• I am having to convert a site to WordPress, that has a javascript cookie – all the javascript comes from a site built in Business Catalyst. To work with this I added a custom field shortcode plugin and am inserting my javascript using that.

    All the basic javascript calls seem to be working but that cookie – it appears to set, but it does not display on the following page. I am hoping someone expert in javascript and WP can help me out.

    I did review the issue with a javascript person and he said the cookie is setting, appears to be stored, console not throwing any errors – and we also tested for script call conflicts – so the only thing he could figure out was it might be the path and something to with how permalinks process the path.

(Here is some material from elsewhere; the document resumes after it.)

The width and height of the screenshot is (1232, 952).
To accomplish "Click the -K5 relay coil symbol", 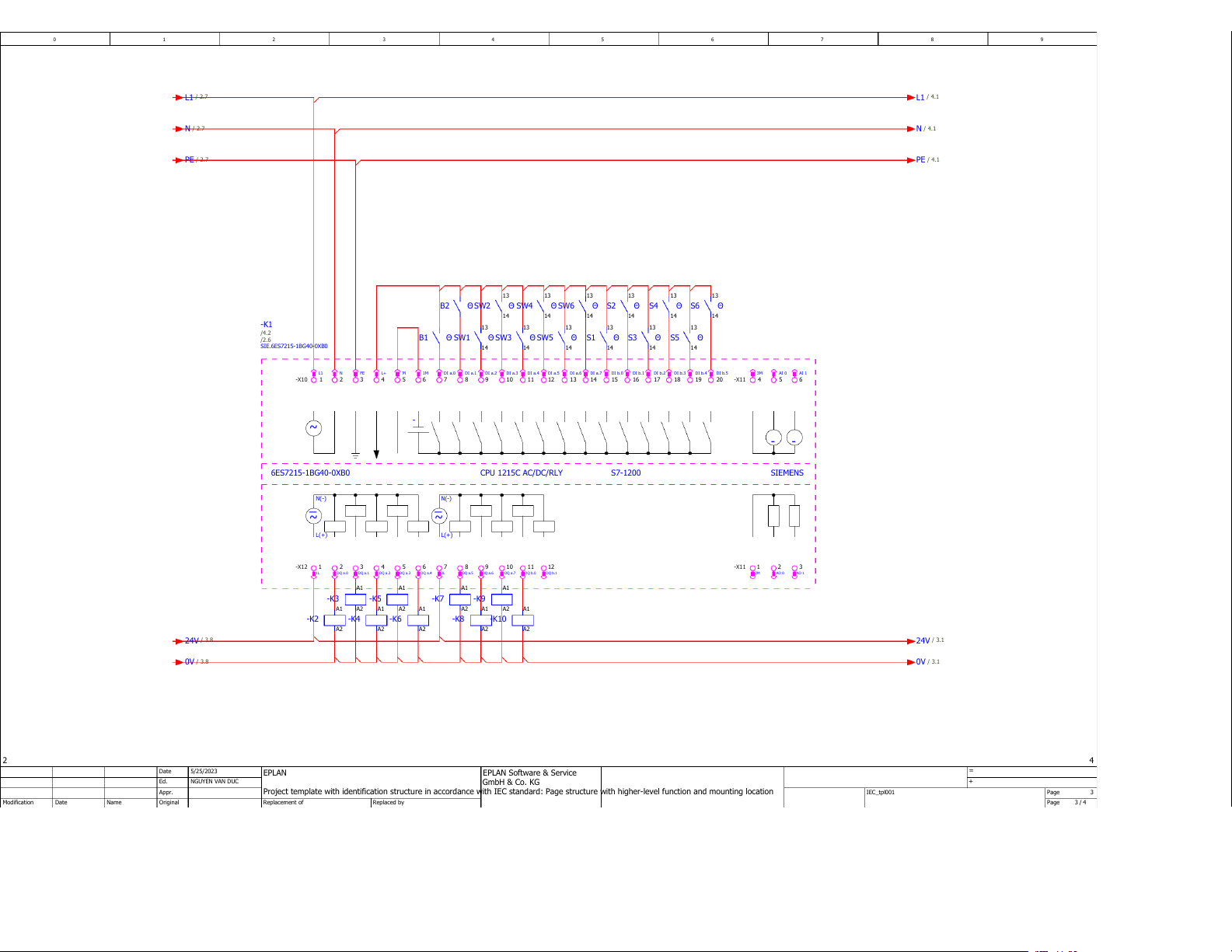I will (x=397, y=599).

    Here is the URL to the page where the cookie is set:
    http://sl-508-3.slc.westdc.net/~imacrea4/fort-myers/

    If you then click on one of the links in the list of communities you’ll be taken to the page where the cookie is received.

    Here is a realtor site that is not on WP using the same script (with a slight variation only in variables) so you can see the content that should be called and the same script in place:
    http://www.ninalink.com/ft-myers-communities
    (Heritage Palms gives the best example)

    I know from my research this is not the perfect solution for cookies/wordpress. We are going to rebuild these properly, but this first one has to be out the door fast, and I didn’t have my dev person to try to help me get it off the ground. I am willing to add in a function reference etc. but I am a designer, not a coder so would need hand holding! Therefore, I am hoping the answer is fairly simple and we can utilize this javascript cookie just to get launched.

    Thanks in advance for any pointers or suggestions!

Viewing 3 replies - 1 through 3 (of 3 total)
  • Hi Ducky,

    Couple things, you can check if a cookie is set in your browsers so that there is no ambiguity. For example in Firefox latest it’s Privacy > Remove Individual Cookies. You can even see the data being stored.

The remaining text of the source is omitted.